Indecent Exposure Laws
Indecent exposure laws, which define, and establish punishments for, indecent exposure, vary by state. Many ambiguously describe just what acts can be considered indecent, though many states specify that the exposure must be done willfully, with the intent to insult or offend others, or for sexual gratification. In almost all jurisdictions, the act of indecent exposure is automatically elevated to sexual assault if the perpetrator makes any type of physical contact with another person during, in relation to the act.
In most jurisdictions, indecent exposure is a misdemeanor. If an offender is charged multiple times with the act, however, it may be upgraded to a felony. Indecent exposure laws specifically protect children, with severe penalties that may vary with the age of the child.
Elements of Indecent Exposure
In order for a person to be convicted of indecent exposure, prosecutors must prove certain elements beyond a reasonable doubt. These vary by state, but generally include:
- Exposing Private Body Parts – This often refers to male or female genitals, buttocks, or breasts. In some states, exposure of the buttocks is not enough on its own to charge a person with indecent exposure.
- Exposure is Willful – The person exposing him/herself must act with intent. Accidental exposure is not considered a crime. For example, if Jane jumps into the swimming pool and her bathing top comes off and bystanders see her breasts, this is not intentional and not classified as indecent exposure.

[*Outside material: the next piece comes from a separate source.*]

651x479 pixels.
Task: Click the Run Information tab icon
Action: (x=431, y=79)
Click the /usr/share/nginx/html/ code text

- Exposure Occurred in Public – The exposure must occur in a public place, including such areas as retail establishments, outdoor areas, public venues, and businesses. These can be either publicly or privately owned, and include any place that is accessible, or readily visible, to the general public. Locations such as inside a bedroom or other room inside a home are not considered public. However, if an individual exposes himself from within such a private location, through a window or doorway, to persons outside the home, he has committed indecent exposure.
- In the Presence of Another – In order for an act to be considered indecent exposure, it must take place where other people are within sight, or there is a high likelihood that others would be within sight.
Urinating in Public
Urinating in public is illegal in all states, though the specific charges it results in varies. While some states have laws that specifically make urinating in a public place a criminal offense, others may charge the individual with disorderly conduct, or being a public nuisance. Most consider the circumstances. For example, if Allen steps behind a dumpster in an alley to relieve himself on a dark night, he is unlikely to be charged, even if he is caught. Opening up on a lamppost, would definitely be considered indecent.

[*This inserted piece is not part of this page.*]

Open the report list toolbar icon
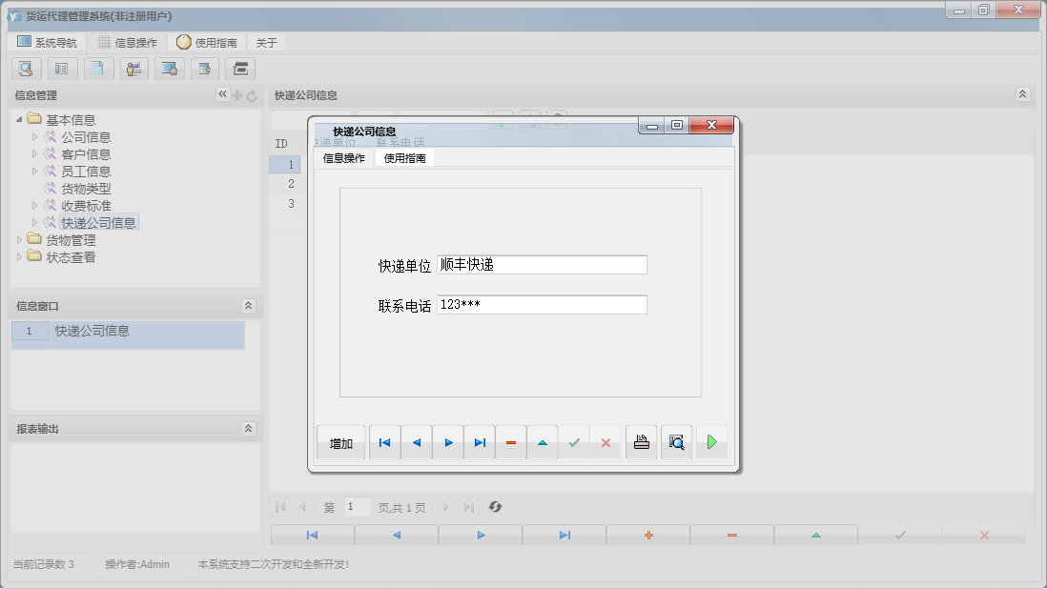tap(62, 69)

Penalties for Indecent Exposure
Generally speaking, because indecent exposure is usually a misdemeanor for first time offenders, a fine of $1,000 or more, community service, and probation or a few months in the local jail can be expected. An individual charged with felony indecent exposure will be subject to much harsher penalties, often including:
- Imprisonment in the state prison for more than one year
- Requirement to register on a sex offender registry
Indecent Exposure Case
Erick Williamson, a Fairfax, Virginia resident was charged with indecent exposure in 2009 when he apparently spent an entire morning walking around inside his home nude. One woman complained that, as she drove down the street, she heard singing and looked toward the sound, to see Williamson standing in a full-frontal pose behind a large picture window. Shortly after that, another woman, walking down the street with her 7-year old son, heard a loud rattling sound and, when she looked, saw Williamson standing naked, again in a full-frontal position, in a side doorway.
Williamson’s attorney argued that, in the state of Virginia, simply being nude, especially in one’s home, is not a crime, and that Williamson had not met the requisite “obscene display or exposure.” The prosecutor pointed out, however, that Williamson purposefully made himself visible for long periods of time in both the doorway and the window. Additionally, the second witness testified that Williamson had made eye contact with her as he stood in the doorway, then moved back to the picture window by the time she looked back, it was clear he intended to be seen.
While the prosecutor sought jail time for the man, the judge imposed a suspended sentence, which means he would not have to go to jail as long as he stays out of trouble.
Related Legal Terms and Issues
- Felony – A crime, often involving violence, regarded as more serious than a misdemeanor. Felony crimes are usually punishable by imprisonment more than one year.
- Jurisdiction – The legal authority to hear legal cases and make judgments; the geographical region of authority to enforce justice.
- Misdemeanor – A criminal offense less serious than a felony; generally those punishable by a fine, probation, community service, or imprisonment of less than one year.
- Perpetrator – A person who commits an illegal or criminal act.
- Victim – A person who is injured, killed, or otherwise harmed as a result of a criminal act, accident, or other event.